Для того чтобы разрешить противоречия между этими двумя теориями, долгое время пытались установить, что же появляется раньше — рефлексия (самоотчет о собственных психических состояниях) или представления о психическом других людей (Estes, 1998; Flavell, 2000; Nelson, 1998). Согласно теории симуляции, представления о психике других людей развиваются на основе опыта непосредственного переживания психических состояний. Тогда как теория теории утверждает, что даже собственный опыт таких переживаний опосредован жизненной теорией психического (Nelson, 1998) и, соответственно, отчет о собственных переживаниях невозможен до появления представлений о психическом.

В рамках этой дискуссии значительное развитие получили методы изучения рефлексии у маленьких детей: были разработаны особые задачи, позволяющие ребенку дать отчет о своих переживаниях (Estes, 1998), а также определены ситуации, позволяющие зафиксировать рефлексивные высказывания ребенка (Nelson, 1998). Однако этот путь не привел к исчерпывающему ответу, который

примирил бы обе стороны. Скорее, результатом дискуссии стала тенденция признавать взаимодействие этих двух механизмов в развитии представлений о психическом (Flavell, 2000; Moses, Chandler; 1992, Malle, 2005).

Другим значимым аспектом дискуссии между теорией теории и теорией симуляции является установление возраста, в котором первоначально появляются представления о психическом и, соответственно, определение критериев наличия этих представлений у ребенка. Среди основных общепризнанных фактов, свидетельствующих о сроках феноменологического появления представлений о психическом у дошкольников, можно назвать следующие.

Понимание возможности ошибочного мнения развивается не раньше, чем в 4 года, а чаще — лет в 5-6, но уже с 2-3 лет у ребенка появляются некоторые способности понимания другого человека, такие, как: игра с подражанием (Leslie, 1987), учет направления внимания «собеседника» (Flavell, Green, Fla-vell, 1995), понимание желаний и намерений других людей (Wellman, 2004) и др. Представители теории симуляции считают, что любые проявления понимания другого человека — понимание его желаний и намерений, учет направления внимания «собеседника» — уже являются первыми признаками формирования представлений о психическом. Теория теории утверждает, что начало формирования представлений о психическом следует вести от появления признания возможности ошибочного мнения.

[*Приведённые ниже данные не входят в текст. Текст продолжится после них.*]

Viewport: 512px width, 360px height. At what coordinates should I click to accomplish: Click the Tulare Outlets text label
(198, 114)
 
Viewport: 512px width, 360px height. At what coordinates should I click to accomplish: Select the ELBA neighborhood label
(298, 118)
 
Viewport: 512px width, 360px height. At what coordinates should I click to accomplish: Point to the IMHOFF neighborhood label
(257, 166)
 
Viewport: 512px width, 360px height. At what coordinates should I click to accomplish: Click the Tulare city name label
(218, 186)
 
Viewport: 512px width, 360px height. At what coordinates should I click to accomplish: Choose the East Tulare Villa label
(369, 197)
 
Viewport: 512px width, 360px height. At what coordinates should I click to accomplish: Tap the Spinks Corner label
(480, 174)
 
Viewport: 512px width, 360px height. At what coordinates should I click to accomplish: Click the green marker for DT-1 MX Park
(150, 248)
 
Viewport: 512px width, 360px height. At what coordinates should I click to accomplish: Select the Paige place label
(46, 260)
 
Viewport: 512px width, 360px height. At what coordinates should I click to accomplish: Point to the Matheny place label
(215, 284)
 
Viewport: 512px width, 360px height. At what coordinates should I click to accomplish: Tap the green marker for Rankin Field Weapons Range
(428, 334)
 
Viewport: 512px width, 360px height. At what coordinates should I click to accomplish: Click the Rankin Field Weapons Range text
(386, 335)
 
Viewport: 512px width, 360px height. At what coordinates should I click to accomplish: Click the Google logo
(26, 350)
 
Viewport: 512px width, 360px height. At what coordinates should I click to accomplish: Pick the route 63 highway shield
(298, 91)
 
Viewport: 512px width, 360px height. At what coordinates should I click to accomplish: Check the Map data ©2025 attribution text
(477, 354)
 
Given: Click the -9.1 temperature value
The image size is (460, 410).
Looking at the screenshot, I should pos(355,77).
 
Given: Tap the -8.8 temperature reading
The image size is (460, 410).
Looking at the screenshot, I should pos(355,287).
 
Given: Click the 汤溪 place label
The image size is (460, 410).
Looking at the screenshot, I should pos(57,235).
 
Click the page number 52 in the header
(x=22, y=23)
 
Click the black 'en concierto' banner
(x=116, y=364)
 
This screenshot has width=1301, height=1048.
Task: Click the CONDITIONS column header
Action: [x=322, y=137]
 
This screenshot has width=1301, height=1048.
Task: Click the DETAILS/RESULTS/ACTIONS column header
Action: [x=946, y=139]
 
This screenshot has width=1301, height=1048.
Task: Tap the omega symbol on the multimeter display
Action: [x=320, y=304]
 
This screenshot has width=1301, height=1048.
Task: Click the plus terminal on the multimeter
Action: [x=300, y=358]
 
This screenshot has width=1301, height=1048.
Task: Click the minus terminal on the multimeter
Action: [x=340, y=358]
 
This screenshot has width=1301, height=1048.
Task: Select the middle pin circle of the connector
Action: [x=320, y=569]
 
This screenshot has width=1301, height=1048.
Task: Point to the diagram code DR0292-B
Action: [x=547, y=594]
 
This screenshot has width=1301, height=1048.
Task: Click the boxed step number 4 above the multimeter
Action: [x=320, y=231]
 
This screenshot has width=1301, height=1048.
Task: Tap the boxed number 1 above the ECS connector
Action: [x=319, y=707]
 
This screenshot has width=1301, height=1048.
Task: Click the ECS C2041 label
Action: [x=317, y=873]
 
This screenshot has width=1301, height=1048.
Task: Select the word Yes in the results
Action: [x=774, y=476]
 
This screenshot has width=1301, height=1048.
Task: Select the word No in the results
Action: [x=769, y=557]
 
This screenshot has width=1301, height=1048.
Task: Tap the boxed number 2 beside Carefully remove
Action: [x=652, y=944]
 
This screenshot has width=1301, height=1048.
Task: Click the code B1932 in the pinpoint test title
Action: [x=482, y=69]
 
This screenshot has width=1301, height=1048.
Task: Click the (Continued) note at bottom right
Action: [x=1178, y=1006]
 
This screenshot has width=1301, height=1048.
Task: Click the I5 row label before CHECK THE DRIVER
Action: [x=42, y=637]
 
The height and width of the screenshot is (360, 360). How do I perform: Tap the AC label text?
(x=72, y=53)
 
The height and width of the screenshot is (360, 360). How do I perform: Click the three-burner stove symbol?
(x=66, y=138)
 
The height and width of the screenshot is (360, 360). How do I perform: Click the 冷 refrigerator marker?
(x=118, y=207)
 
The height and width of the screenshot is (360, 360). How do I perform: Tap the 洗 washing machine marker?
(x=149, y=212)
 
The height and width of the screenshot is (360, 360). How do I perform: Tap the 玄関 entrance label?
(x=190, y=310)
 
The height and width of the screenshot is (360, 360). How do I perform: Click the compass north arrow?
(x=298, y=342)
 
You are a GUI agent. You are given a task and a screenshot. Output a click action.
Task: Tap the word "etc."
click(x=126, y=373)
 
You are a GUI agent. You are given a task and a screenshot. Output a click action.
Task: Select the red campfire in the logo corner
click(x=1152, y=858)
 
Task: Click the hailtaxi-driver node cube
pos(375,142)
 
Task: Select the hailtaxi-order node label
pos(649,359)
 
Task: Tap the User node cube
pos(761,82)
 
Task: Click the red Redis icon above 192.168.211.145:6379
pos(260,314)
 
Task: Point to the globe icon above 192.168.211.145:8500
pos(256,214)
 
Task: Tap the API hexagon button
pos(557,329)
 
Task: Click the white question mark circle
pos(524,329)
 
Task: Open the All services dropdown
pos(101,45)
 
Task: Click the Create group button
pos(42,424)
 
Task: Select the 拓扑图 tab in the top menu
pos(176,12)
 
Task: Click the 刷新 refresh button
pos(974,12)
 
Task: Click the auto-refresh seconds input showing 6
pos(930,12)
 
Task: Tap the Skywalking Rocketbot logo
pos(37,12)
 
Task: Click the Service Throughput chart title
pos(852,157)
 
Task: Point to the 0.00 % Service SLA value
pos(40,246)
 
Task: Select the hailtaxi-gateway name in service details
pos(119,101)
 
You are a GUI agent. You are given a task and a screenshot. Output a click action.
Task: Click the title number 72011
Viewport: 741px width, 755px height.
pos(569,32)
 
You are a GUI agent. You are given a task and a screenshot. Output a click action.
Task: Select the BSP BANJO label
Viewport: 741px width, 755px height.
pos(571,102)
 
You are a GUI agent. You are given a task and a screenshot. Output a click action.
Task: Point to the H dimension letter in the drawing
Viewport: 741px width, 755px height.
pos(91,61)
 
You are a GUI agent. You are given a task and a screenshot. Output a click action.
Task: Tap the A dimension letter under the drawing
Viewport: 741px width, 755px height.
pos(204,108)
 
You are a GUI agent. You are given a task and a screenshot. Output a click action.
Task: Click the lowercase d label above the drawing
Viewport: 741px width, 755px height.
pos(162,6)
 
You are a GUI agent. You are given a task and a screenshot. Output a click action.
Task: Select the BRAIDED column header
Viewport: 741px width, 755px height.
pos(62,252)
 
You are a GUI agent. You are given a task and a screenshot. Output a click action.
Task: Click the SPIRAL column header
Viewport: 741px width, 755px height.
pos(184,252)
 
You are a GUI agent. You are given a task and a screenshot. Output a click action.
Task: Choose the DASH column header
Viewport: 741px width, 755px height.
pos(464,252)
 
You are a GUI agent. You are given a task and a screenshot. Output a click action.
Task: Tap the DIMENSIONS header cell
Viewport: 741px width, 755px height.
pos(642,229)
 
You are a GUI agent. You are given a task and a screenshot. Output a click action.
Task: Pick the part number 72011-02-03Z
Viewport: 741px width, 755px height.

В последнее время появился новый взгляд на перспективу разре-

шения указанных противоречий. Некоторые авторы утверждают, что необходим пересмотр исходных предположений. Так, анализ этих противоречий в работе Л. Мозеса и М. Чэндлера (Moses, Chandler, 1992) показал, что спорные вопросы касаются самых базовых для подхода моментов — определения представлений о психическом (особенно их характера), источников их развития, критериев их наличия и методов их изучения.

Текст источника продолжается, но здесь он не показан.